(Stored data entries)
-*-*-

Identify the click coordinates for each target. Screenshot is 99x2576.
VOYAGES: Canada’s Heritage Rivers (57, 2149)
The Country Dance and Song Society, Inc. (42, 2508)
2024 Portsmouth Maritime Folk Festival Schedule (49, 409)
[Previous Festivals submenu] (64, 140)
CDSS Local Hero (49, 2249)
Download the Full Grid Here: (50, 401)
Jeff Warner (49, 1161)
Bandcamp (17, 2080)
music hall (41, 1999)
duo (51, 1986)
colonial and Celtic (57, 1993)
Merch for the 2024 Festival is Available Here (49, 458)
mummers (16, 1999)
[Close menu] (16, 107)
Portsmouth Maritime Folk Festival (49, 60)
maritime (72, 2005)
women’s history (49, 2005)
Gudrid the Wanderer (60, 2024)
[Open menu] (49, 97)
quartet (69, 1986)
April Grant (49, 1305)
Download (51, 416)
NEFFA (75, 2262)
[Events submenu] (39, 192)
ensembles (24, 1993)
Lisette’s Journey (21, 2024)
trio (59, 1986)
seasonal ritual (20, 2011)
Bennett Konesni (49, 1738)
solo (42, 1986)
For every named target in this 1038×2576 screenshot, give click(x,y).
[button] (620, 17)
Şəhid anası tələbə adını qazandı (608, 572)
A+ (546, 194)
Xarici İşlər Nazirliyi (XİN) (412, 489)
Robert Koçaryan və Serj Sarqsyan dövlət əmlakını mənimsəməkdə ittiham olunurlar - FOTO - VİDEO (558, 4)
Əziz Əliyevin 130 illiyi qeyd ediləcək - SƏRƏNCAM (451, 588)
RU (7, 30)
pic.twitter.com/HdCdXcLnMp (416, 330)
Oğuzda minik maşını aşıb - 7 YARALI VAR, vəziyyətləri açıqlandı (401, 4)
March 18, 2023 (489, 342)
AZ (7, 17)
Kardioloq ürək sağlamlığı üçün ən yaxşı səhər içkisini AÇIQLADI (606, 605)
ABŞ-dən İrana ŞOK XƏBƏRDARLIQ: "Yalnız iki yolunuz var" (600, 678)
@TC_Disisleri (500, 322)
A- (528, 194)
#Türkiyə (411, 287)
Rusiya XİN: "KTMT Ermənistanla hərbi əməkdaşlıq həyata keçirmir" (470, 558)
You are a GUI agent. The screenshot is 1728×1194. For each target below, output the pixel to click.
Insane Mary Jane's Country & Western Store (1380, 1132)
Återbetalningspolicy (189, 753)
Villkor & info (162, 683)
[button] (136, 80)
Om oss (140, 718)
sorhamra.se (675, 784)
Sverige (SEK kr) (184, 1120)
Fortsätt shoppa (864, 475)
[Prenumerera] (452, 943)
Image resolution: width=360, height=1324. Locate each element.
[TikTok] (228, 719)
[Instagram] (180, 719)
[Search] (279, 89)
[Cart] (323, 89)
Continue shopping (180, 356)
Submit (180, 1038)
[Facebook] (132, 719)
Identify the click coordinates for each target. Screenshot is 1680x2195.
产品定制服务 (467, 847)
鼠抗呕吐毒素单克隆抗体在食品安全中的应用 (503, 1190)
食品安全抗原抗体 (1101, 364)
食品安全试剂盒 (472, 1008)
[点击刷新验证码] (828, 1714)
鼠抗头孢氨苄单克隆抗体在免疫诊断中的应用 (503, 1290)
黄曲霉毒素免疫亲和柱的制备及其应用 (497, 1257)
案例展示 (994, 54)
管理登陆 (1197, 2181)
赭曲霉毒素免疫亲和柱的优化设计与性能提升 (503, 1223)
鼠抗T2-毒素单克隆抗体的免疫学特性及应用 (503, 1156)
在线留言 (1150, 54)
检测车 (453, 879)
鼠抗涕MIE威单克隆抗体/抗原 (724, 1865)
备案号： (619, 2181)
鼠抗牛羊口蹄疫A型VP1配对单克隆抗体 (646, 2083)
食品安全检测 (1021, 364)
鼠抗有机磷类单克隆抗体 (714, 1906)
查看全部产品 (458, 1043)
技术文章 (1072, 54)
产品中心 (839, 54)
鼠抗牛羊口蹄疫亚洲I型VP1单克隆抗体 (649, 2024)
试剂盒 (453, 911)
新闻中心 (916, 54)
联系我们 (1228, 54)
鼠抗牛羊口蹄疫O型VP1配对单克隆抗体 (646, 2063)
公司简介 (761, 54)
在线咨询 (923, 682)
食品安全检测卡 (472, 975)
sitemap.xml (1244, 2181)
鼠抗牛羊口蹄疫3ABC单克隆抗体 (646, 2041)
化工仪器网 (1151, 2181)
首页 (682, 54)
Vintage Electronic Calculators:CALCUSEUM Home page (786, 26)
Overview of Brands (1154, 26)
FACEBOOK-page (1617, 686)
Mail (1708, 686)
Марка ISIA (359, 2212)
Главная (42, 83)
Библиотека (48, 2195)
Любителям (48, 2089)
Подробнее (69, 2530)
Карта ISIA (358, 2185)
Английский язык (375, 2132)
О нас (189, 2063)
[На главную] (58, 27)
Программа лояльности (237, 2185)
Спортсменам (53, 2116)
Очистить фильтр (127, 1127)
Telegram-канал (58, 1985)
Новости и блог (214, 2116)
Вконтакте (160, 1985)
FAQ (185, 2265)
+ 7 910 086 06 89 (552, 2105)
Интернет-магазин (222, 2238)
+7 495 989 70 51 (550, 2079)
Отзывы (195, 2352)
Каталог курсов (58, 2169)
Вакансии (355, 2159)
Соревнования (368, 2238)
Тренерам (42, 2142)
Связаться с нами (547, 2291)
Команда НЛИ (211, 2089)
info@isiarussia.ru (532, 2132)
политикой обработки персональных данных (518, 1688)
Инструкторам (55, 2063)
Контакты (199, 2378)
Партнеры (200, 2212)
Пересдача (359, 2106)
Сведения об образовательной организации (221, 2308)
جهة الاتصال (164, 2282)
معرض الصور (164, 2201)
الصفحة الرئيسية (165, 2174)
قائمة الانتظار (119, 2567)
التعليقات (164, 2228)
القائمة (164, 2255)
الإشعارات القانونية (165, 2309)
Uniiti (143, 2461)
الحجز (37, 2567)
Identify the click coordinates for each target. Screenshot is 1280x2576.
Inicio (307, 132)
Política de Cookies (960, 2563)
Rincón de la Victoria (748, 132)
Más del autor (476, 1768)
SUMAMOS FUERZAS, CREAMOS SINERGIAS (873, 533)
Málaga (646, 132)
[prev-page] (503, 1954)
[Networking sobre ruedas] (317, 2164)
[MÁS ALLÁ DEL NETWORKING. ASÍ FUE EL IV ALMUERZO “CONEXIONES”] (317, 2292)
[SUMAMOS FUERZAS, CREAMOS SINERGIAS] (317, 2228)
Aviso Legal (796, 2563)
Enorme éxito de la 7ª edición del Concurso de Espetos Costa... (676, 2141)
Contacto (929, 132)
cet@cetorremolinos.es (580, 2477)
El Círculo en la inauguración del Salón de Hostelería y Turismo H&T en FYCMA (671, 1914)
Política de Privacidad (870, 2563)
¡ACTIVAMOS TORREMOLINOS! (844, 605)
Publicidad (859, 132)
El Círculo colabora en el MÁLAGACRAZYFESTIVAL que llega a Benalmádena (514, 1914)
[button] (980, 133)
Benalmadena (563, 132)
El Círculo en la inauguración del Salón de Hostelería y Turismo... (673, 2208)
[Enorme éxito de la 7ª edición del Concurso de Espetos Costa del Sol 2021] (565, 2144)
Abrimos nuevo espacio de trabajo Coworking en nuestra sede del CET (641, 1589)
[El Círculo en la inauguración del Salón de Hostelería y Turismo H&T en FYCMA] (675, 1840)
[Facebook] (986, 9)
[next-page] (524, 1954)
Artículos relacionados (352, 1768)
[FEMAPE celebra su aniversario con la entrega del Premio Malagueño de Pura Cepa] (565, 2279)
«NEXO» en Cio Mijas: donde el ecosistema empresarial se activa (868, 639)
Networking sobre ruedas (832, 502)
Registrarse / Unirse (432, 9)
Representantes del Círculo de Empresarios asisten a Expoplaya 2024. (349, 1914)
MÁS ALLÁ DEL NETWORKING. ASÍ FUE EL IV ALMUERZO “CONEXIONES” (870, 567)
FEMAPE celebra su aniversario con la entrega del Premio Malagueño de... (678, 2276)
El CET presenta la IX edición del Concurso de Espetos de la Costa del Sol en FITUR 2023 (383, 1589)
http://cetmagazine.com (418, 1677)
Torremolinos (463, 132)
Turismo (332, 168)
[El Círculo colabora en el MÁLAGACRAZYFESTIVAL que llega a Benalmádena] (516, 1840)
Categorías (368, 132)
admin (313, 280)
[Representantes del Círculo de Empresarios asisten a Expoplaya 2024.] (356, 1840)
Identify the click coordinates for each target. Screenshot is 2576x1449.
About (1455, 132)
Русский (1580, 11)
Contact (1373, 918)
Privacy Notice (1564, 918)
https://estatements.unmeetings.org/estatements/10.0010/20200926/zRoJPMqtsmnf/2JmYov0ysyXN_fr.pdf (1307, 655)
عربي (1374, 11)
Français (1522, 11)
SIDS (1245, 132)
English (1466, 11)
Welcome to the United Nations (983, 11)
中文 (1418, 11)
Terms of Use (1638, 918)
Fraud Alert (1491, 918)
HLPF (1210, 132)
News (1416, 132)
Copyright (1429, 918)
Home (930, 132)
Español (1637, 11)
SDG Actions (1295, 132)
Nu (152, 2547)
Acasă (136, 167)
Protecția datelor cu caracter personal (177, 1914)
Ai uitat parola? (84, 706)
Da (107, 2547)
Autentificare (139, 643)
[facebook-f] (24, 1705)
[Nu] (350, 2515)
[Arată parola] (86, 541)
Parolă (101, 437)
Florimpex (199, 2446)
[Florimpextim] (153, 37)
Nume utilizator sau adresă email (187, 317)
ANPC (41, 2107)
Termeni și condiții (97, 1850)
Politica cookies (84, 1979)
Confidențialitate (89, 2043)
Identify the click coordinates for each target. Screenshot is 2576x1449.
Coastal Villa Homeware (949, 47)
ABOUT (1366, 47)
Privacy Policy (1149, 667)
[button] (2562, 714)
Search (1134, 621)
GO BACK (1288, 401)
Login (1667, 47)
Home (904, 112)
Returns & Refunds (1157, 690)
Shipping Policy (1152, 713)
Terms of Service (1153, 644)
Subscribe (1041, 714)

-*-*-

◆ **EXERCISE BRIEF**: One stretch of the lines above is wanted, from the line that contains "Om oss (140, 718)" through the line that contains "التعليقات (164, 2228)". Output it exactly.

◆ **TASK ANSWER**:
Om oss (140, 718)
sorhamra.se (675, 784)
Sverige (SEK kr) (184, 1120)
Fortsätt shoppa (864, 475)
[Prenumerera] (452, 943)
Image resolution: width=360, height=1324. Locate each element.
[TikTok] (228, 719)
[Instagram] (180, 719)
[Search] (279, 89)
[Cart] (323, 89)
Continue shopping (180, 356)
Submit (180, 1038)
[Facebook] (132, 719)
Identify the click coordinates for each target. Screenshot is 1680x2195.
产品定制服务 (467, 847)
鼠抗呕吐毒素单克隆抗体在食品安全中的应用 (503, 1190)
食品安全抗原抗体 (1101, 364)
食品安全试剂盒 (472, 1008)
[点击刷新验证码] (828, 1714)
鼠抗头孢氨苄单克隆抗体在免疫诊断中的应用 (503, 1290)
黄曲霉毒素免疫亲和柱的制备及其应用 (497, 1257)
案例展示 (994, 54)
管理登陆 (1197, 2181)
赭曲霉毒素免疫亲和柱的优化设计与性能提升 (503, 1223)
鼠抗T2-毒素单克隆抗体的免疫学特性及应用 (503, 1156)
在线留言 (1150, 54)
检测车 (453, 879)
鼠抗涕MIE威单克隆抗体/抗原 (724, 1865)
备案号： (619, 2181)
鼠抗牛羊口蹄疫A型VP1配对单克隆抗体 (646, 2083)
食品安全检测 (1021, 364)
鼠抗有机磷类单克隆抗体 (714, 1906)
查看全部产品 (458, 1043)
技术文章 (1072, 54)
产品中心 (839, 54)
鼠抗牛羊口蹄疫亚洲I型VP1单克隆抗体 (649, 2024)
试剂盒 (453, 911)
新闻中心 (916, 54)
联系我们 (1228, 54)
鼠抗牛羊口蹄疫O型VP1配对单克隆抗体 (646, 2063)
公司简介 (761, 54)
在线咨询 (923, 682)
食品安全检测卡 (472, 975)
sitemap.xml (1244, 2181)
鼠抗牛羊口蹄疫3ABC单克隆抗体 (646, 2041)
化工仪器网 (1151, 2181)
首页 (682, 54)
Vintage Electronic Calculators:CALCUSEUM Home page (786, 26)
Overview of Brands (1154, 26)
FACEBOOK-page (1617, 686)
Mail (1708, 686)
Марка ISIA (359, 2212)
Главная (42, 83)
Библиотека (48, 2195)
Любителям (48, 2089)
Подробнее (69, 2530)
Карта ISIA (358, 2185)
Английский язык (375, 2132)
О нас (189, 2063)
[На главную] (58, 27)
Программа лояльности (237, 2185)
Спортсменам (53, 2116)
Очистить фильтр (127, 1127)
Telegram-канал (58, 1985)
Новости и блог (214, 2116)
Вконтакте (160, 1985)
FAQ (185, 2265)
+ 7 910 086 06 89 (552, 2105)
Интернет-магазин (222, 2238)
+7 495 989 70 51 (550, 2079)
Отзывы (195, 2352)
Каталог курсов (58, 2169)
Вакансии (355, 2159)
Соревнования (368, 2238)
Тренерам (42, 2142)
Связаться с нами (547, 2291)
Команда НЛИ (211, 2089)
info@isiarussia.ru (532, 2132)
политикой обработки персональных данных (518, 1688)
Инструкторам (55, 2063)
Контакты (199, 2378)
Партнеры (200, 2212)
Пересдача (359, 2106)
Сведения об образовательной организации (221, 2308)
جهة الاتصال (164, 2282)
معرض الصور (164, 2201)
الصفحة الرئيسية (165, 2174)
قائمة الانتظار (119, 2567)
التعليقات (164, 2228)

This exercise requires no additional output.